The result should be every line in the data below that carries the string "computer".

Dataset entries Start Marker

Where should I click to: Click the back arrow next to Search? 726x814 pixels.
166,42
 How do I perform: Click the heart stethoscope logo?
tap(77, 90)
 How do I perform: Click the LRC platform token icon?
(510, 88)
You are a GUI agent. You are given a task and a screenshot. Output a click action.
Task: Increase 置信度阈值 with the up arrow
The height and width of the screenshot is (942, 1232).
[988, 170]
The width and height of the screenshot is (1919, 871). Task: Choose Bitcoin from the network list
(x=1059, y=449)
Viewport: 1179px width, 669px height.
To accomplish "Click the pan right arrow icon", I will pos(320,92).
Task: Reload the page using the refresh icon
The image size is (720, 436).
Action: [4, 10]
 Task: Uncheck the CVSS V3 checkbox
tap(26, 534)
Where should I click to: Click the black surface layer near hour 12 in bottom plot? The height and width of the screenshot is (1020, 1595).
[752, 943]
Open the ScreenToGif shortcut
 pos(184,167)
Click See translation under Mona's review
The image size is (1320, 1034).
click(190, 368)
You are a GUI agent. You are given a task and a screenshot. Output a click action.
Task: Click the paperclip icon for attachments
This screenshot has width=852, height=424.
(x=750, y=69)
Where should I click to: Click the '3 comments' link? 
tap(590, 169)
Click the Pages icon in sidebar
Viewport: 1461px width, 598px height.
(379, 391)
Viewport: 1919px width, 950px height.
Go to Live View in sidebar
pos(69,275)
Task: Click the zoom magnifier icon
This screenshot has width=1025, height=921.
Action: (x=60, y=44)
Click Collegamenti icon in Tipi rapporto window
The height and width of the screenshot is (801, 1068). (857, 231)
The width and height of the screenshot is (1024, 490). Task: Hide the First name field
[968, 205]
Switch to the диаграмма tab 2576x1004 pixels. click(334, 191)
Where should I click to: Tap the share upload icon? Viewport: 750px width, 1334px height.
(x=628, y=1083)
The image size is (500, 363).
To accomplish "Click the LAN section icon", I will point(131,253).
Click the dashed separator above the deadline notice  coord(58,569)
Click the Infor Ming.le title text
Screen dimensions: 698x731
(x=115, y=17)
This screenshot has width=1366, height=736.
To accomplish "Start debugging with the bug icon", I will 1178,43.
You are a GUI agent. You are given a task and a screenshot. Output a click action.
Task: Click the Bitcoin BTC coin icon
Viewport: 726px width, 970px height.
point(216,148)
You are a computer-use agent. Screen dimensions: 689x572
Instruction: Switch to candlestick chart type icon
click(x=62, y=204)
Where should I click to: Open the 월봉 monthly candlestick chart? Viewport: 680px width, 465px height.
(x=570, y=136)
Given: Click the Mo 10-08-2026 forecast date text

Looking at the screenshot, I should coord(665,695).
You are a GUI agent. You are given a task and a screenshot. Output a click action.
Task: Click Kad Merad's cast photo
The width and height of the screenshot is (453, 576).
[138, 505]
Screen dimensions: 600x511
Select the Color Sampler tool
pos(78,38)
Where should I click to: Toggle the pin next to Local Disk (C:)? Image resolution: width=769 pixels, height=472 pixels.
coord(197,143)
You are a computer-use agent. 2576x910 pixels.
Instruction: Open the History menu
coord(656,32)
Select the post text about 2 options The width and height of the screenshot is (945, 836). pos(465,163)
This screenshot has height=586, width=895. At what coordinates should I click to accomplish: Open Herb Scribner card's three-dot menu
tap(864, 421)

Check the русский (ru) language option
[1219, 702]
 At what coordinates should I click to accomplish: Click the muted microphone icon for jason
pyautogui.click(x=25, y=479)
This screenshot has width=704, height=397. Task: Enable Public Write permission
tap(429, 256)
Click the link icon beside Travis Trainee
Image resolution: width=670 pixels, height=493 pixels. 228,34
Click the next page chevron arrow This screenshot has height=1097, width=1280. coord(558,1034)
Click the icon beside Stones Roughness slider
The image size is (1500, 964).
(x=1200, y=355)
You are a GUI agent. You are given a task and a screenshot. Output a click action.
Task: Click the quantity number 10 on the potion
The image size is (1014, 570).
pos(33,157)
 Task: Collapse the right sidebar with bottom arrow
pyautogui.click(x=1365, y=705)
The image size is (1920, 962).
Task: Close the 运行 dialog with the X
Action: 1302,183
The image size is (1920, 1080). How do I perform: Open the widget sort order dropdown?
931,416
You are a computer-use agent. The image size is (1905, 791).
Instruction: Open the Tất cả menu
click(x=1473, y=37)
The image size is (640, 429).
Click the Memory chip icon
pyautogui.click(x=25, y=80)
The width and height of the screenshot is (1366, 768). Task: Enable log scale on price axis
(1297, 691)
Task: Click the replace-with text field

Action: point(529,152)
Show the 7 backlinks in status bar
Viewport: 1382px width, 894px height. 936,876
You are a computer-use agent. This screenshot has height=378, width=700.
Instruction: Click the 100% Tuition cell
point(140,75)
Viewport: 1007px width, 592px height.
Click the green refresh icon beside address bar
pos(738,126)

Dataset entries End Marker

Expected output:
You are a computer-use agent. Screen dimensions: 689x572
You are a computer-use agent. 2576x910 pixels.
You are a computer-use agent. The image size is (1905, 791).
You are a computer-use agent. This screenshot has height=378, width=700.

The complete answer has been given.